Спускаясь все ниже, она мысленно разгадывала кроссворды. Пела песни. Что угодно, лишь бы заглушить их мольбы.
Она устроила привал в темноте, нащупав ровную площадку. Среди камней шуршали какие-то животные. Этот звук прибавился к голосам. Али нанесла ответный удар, начав называть состав шоколадного батончика.
— Коричневый сахар, — объявила она. — Овсянка. Арахис.
Голоса не исчезали, преследовали ее даже во сне. Сон был таким приятным, что просыпаться не хотелось.
Она ехала на лошади вместе с матерью. Вдыхала аромат отцовского одеколона «Брут». Строила с Мэгги замки из песка. Целовала Грегорио.
Сны были совершенными, словно сотворенными специально для нее.

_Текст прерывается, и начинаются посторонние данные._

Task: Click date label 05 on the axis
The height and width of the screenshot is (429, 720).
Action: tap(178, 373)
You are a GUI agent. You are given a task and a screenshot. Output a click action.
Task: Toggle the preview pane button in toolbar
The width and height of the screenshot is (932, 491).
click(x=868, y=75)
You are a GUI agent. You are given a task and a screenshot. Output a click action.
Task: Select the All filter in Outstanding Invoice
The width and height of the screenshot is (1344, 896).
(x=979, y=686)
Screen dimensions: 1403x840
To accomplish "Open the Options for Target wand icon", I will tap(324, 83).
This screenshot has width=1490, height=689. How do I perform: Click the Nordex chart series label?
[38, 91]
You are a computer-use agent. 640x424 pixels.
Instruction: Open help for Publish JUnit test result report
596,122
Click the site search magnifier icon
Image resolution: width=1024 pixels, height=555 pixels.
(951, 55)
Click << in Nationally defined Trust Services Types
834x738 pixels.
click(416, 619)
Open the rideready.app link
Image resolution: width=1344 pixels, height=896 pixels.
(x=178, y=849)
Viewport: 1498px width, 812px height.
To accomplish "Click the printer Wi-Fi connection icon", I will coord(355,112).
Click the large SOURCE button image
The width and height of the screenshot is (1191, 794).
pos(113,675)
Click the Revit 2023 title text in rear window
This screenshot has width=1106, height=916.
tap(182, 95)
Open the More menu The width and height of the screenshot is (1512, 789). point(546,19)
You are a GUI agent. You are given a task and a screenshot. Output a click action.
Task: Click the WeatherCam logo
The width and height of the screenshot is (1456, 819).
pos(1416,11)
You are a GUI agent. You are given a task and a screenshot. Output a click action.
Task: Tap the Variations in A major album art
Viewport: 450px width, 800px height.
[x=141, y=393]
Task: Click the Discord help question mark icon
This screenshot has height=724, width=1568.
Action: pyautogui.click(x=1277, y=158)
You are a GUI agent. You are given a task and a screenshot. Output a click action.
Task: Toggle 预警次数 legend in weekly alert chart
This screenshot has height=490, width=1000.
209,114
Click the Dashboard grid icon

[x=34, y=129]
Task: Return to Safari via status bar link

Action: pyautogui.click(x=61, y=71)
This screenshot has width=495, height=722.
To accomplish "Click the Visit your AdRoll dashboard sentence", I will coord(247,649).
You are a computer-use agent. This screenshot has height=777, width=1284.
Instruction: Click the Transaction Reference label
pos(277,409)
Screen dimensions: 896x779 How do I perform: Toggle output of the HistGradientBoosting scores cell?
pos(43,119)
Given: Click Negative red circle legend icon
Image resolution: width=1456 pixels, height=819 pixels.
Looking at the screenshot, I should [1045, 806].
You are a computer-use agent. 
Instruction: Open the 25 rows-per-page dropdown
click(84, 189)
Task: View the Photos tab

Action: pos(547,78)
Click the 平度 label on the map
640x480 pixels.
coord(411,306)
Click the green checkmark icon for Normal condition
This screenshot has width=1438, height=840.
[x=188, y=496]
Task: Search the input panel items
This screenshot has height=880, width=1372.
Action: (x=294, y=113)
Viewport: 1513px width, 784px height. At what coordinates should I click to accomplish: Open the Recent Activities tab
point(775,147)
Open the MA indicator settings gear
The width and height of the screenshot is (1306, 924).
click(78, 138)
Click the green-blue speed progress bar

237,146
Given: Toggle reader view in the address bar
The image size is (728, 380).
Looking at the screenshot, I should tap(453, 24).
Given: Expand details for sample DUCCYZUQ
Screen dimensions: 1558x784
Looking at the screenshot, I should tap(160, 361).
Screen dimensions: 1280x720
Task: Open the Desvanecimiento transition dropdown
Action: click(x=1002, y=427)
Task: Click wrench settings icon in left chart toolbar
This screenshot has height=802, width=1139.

А затем стали появляться провалы. Они разрывали ткань сна, как пустые кадры фильма. Только не совсем пустые. Али пыталась убежать от них. Там что-то было. Неприятное. Дурное. Али совершила ошибку. Заглянула в провал.
И почувствовала, что падает.
До нее дошло.
Она падает.
«О боже!»
Падает в черную пустоту и одиночество. Ей никогда не было так плохо. Так одиноко. Какое мучительное одиночество.
Вскрикнув, Али проснулась и сразу же потянулась к лампе, потом вспомнила, что та мертва. Смерть. Вот что она пережила во сне.
Лицо было мокрым от пота и слез. На губах вкус пота. И желчи. Ее вырвало. Горло саднило. Она плакала — нет, выла от горя.
Внезапно исчез страх перед озерной болезнью. А что, если голоса реальны? Что, если эти истощенные люди, которых они с Грегорио видели на берегах озера, на самом деле разговаривают с мертвыми? Что, если затерянные души действительно существуют и подземная «преисподняя» и есть настоящий ад?
Что, если души нуждаются в ней, чтобы обрести свободу?
«Мэгги!»
Али вскочила. Ветер ударил в лицо. Вихрем закружились голоса.
Теперь их стало больше. Слух Али обострился. Тьма наполнилась голосами. Она слышала обрывки шепота. Звуки древних языков. Щелчки, трели, утробное уханье. В этой какофонии присутствовали и наречия хейдлов, знакомые ей по плену. Латынь. Язык майя. Что-то вроде китайского — тональный, но более грубый предшественник пекинского диалекта.
Души умерших? Запертые в чреве планеты? Пр оклятые?